Once the pictures are set aside, transcribe the remaining data exactly.

Record set START

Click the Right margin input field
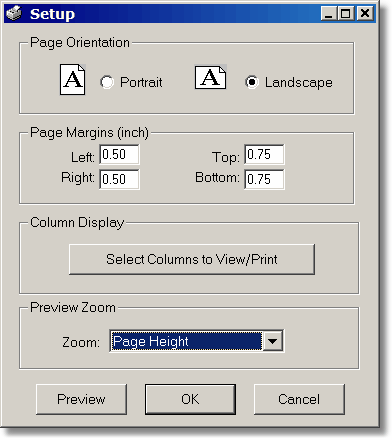The height and width of the screenshot is (440, 392). 119,179
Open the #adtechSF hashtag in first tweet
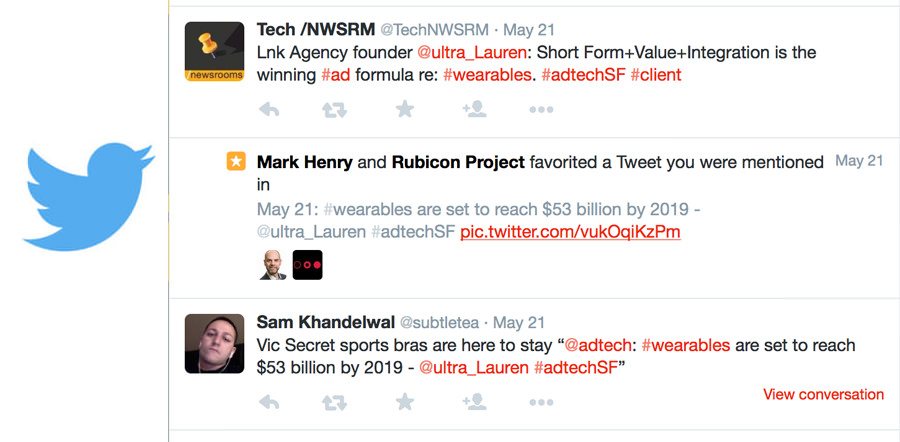 (x=583, y=74)
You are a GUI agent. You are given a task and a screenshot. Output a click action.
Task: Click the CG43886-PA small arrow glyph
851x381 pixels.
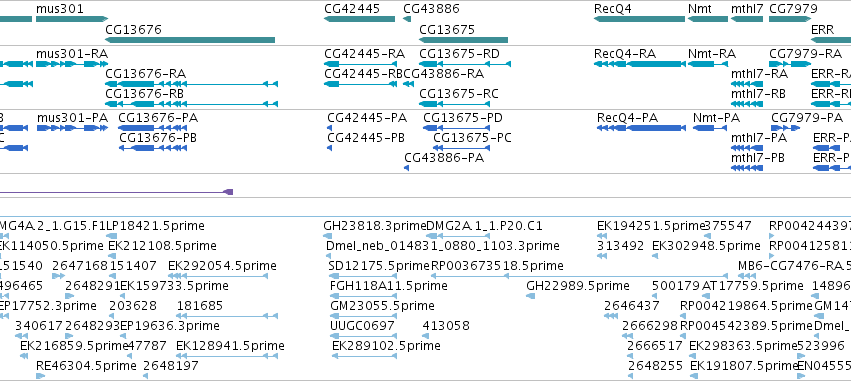[407, 168]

Record set END

* Response area *
Click the Right margin input field
The height and width of the screenshot is (440, 392). 119,179
Open the #adtechSF hashtag in first tweet
 (x=583, y=74)
You are a GUI agent. You are given a task and a screenshot. Output a click action.
Task: Click the CG43886-PA small arrow glyph
851x381 pixels.
[407, 168]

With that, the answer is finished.